• Task directions
Within the listing below, determine how many lines hold the word "does". Give the number with no commentary.

• Data for review
+-------+
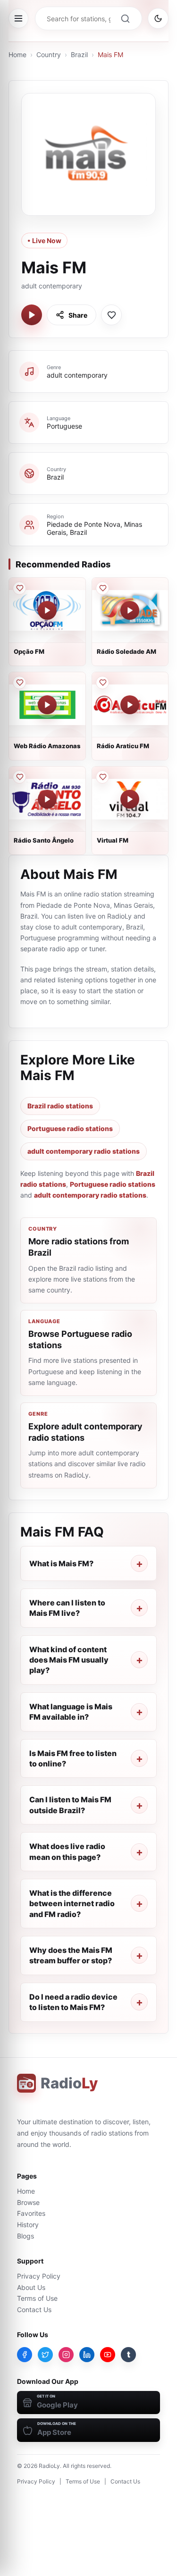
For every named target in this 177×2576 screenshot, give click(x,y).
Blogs (25, 2236)
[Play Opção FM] (47, 610)
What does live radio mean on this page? (67, 1851)
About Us (31, 2287)
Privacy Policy (38, 2276)
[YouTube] (107, 2354)
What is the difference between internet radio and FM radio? (72, 1903)
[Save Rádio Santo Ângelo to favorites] (19, 777)
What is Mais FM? (61, 1563)
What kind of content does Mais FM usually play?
+-------+
• Output below
2